**TASK DIRECTIONS**
The stretch from the line with "This screenshot has height=533, width=784." through the line with "has height=721, width=1415." in the records below: write it out exactly, and nothing else.

----- RECORDS SHOWN

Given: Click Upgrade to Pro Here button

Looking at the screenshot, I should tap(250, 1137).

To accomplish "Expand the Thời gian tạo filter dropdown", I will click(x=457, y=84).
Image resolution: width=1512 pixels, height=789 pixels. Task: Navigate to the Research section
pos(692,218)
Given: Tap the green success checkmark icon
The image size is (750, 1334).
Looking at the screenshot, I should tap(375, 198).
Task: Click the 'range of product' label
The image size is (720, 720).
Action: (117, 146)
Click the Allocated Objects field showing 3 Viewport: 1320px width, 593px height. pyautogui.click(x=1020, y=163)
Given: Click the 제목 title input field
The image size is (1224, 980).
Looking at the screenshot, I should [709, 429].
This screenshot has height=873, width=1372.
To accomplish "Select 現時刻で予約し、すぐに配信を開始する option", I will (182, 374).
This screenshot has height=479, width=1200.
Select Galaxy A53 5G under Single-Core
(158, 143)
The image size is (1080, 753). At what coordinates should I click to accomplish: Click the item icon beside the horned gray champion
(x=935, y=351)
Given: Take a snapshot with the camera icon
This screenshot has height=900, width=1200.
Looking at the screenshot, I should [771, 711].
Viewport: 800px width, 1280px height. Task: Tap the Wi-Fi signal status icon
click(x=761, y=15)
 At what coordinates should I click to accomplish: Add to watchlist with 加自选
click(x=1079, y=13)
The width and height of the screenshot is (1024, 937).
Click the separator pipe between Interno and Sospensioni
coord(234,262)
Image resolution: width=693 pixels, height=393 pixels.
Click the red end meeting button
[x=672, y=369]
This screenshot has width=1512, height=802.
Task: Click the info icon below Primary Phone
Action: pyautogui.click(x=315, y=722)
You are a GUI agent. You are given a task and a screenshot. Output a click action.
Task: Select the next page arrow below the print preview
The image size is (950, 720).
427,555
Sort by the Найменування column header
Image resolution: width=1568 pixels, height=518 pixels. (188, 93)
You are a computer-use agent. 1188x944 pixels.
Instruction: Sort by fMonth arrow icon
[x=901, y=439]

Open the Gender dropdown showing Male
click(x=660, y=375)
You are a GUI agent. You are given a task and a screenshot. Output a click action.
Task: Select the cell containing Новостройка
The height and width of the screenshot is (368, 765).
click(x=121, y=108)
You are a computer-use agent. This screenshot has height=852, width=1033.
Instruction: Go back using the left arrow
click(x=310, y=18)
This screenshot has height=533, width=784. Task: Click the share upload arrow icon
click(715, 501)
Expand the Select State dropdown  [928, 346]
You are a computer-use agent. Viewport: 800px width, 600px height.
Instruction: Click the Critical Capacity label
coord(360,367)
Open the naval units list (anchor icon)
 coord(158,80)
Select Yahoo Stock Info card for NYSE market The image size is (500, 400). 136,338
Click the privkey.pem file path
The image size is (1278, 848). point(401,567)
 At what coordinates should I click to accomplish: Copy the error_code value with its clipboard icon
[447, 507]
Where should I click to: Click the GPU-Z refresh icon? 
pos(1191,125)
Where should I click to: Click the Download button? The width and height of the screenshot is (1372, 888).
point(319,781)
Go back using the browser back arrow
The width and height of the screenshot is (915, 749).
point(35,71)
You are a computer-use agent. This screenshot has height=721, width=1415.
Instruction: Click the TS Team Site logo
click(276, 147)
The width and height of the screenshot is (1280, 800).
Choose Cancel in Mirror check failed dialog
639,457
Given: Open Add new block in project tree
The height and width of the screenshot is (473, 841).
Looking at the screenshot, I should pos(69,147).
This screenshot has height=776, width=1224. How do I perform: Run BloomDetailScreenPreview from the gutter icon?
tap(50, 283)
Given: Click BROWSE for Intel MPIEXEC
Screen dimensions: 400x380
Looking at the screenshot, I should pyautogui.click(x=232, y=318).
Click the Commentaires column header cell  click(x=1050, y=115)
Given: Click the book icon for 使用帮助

----------

**TASK ANSWER**
This screenshot has height=533, width=784. Task: Click the share upload arrow icon
click(715, 501)
Expand the Select State dropdown  [928, 346]
You are a computer-use agent. Viewport: 800px width, 600px height.
Instruction: Click the Critical Capacity label
coord(360,367)
Open the naval units list (anchor icon)
 coord(158,80)
Select Yahoo Stock Info card for NYSE market The image size is (500, 400). 136,338
Click the privkey.pem file path
The image size is (1278, 848). point(401,567)
 At what coordinates should I click to accomplish: Copy the error_code value with its clipboard icon
[447, 507]
Where should I click to: Click the GPU-Z refresh icon? 
pos(1191,125)
Where should I click to: Click the Download button? The width and height of the screenshot is (1372, 888).
point(319,781)
Go back using the browser back arrow
The width and height of the screenshot is (915, 749).
point(35,71)
You are a computer-use agent. This screenshot has height=721, width=1415.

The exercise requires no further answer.